WORK INSTRUCTIONS: Copy word for word the lines of the records below, beginning at the one with "Dạy Con Làm Giàu Tập 1 (153, 1250)" and finishing at the one with "[radio] (1527, 16)", ends included, but none of the pictures.

SUPPLIED DATA:
________________________

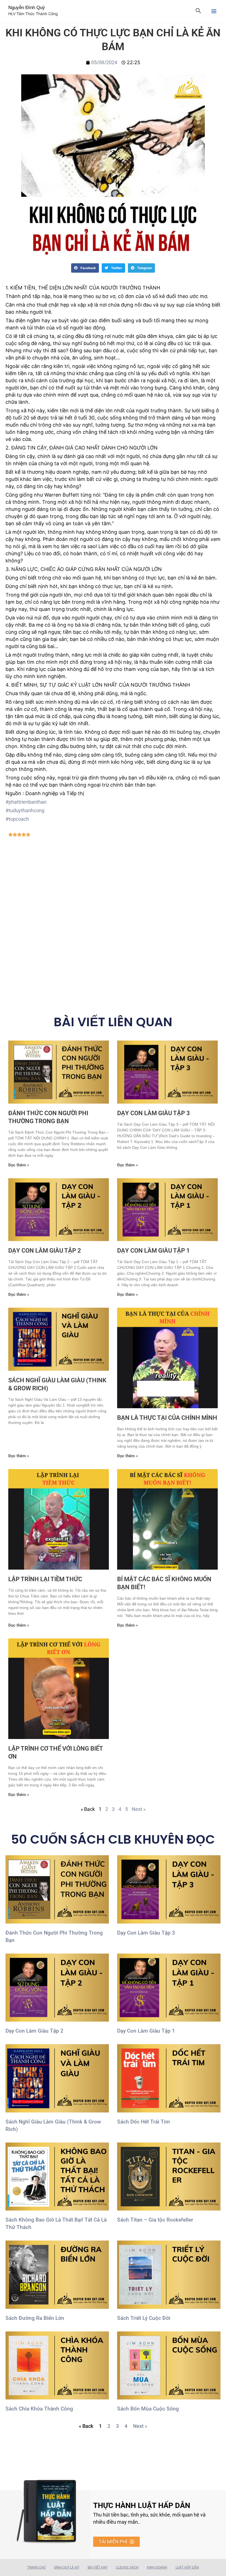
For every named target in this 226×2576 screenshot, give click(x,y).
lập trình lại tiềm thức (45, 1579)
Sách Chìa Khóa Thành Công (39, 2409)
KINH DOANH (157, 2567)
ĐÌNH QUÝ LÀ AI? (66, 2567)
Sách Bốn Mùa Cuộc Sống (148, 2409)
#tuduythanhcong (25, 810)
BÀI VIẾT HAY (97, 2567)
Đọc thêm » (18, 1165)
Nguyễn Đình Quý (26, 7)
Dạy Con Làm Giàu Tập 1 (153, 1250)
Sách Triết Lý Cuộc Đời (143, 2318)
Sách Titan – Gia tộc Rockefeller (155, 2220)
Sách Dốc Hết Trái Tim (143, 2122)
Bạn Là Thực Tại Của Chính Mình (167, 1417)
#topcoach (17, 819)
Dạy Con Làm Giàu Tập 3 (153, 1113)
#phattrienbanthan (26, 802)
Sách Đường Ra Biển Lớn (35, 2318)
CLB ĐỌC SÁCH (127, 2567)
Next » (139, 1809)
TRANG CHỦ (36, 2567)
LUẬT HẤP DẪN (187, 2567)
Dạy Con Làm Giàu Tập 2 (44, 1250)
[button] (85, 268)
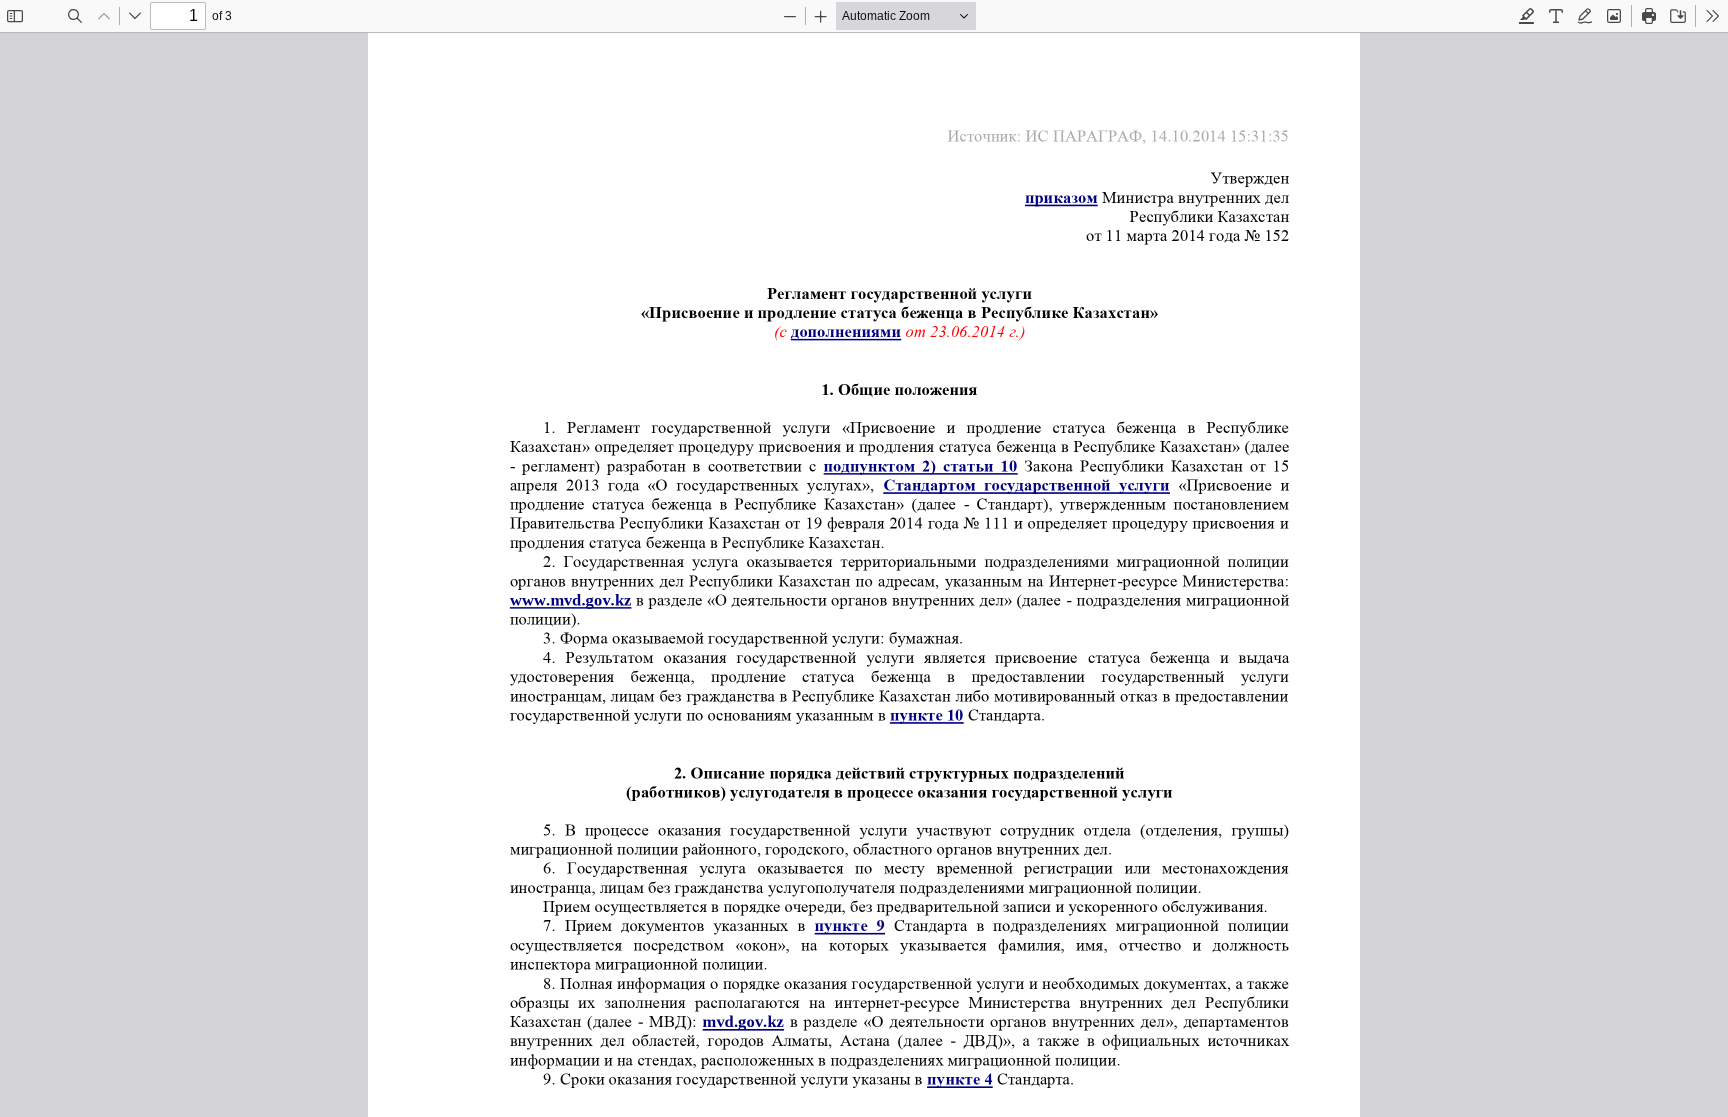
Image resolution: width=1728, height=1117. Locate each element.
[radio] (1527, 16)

________________________

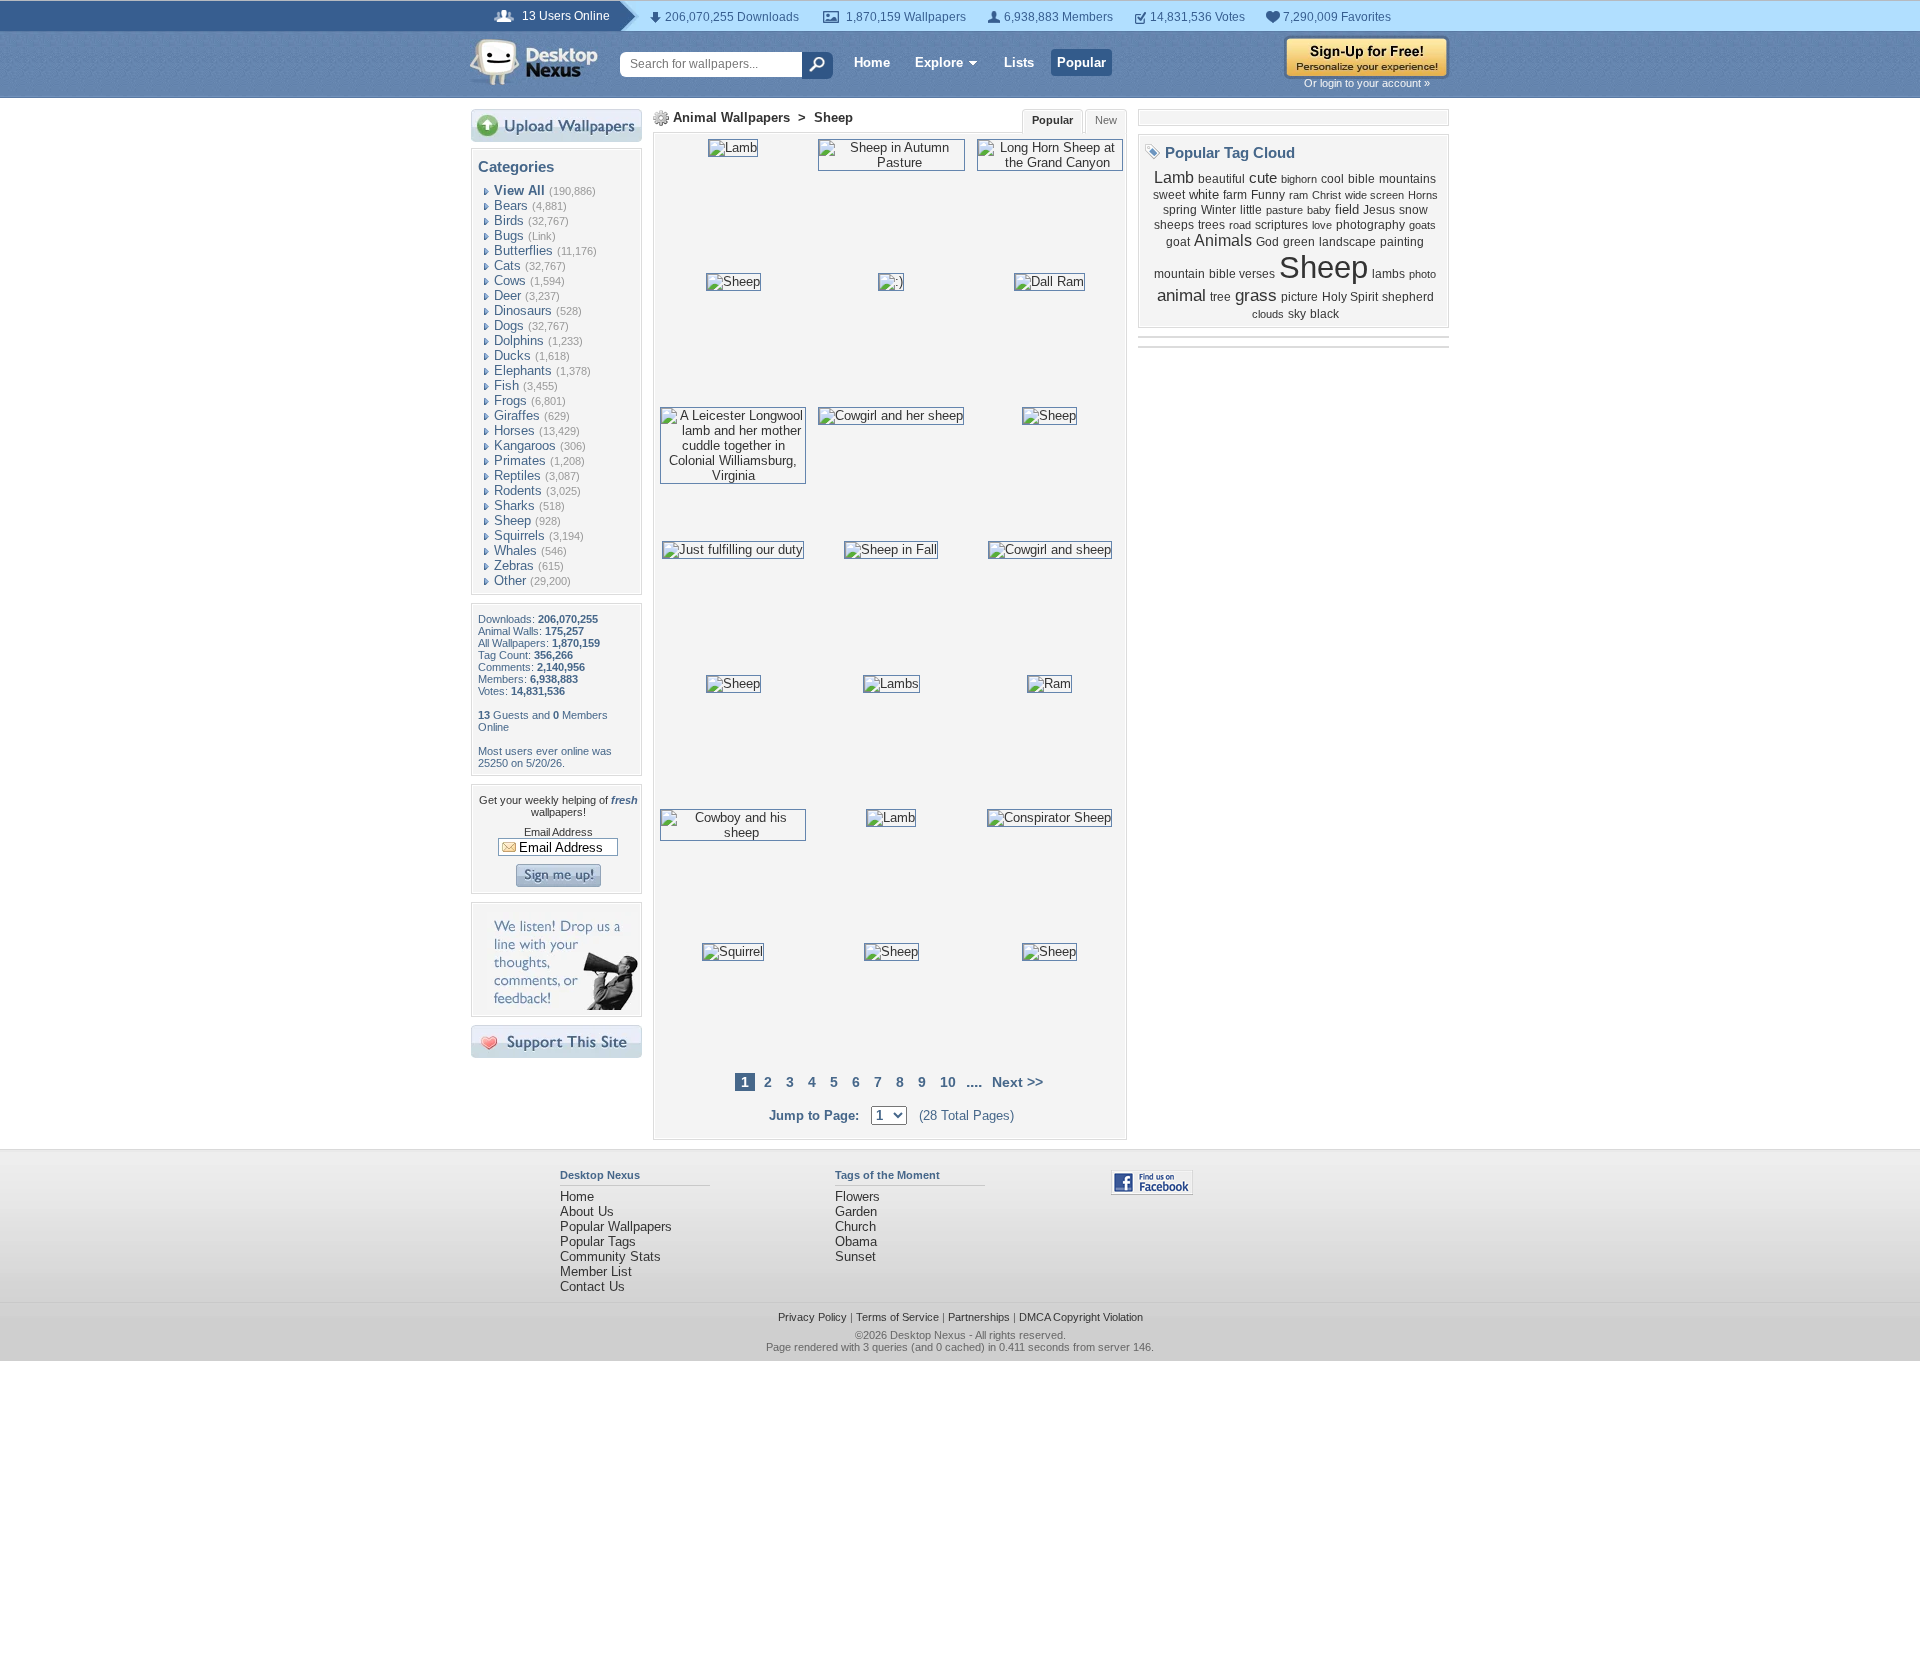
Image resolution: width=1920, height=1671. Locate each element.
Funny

________________________

EXERCISE RESPONSE:
Dạy Con Làm Giàu Tập 1 (153, 1250)
Sách Triết Lý Cuộc Đời (143, 2318)
Sách Titan – Gia tộc Rockefeller (155, 2220)
Sách Dốc Hết Trái Tim (143, 2122)
Bạn Là Thực Tại Của Chính Mình (167, 1417)
#topcoach (17, 819)
Dạy Con Làm Giàu Tập 3 (153, 1113)
#phattrienbanthan (26, 802)
Sách Đường Ra Biển Lớn (35, 2318)
CLB ĐỌC SÁCH (127, 2567)
Next » (139, 1809)
TRANG CHỦ (36, 2567)
LUẬT HẤP DẪN (187, 2567)
Dạy Con Làm Giàu Tập 2 (44, 1250)
[button] (85, 268)
Image resolution: width=1728, height=1117. Locate each element.
[radio] (1527, 16)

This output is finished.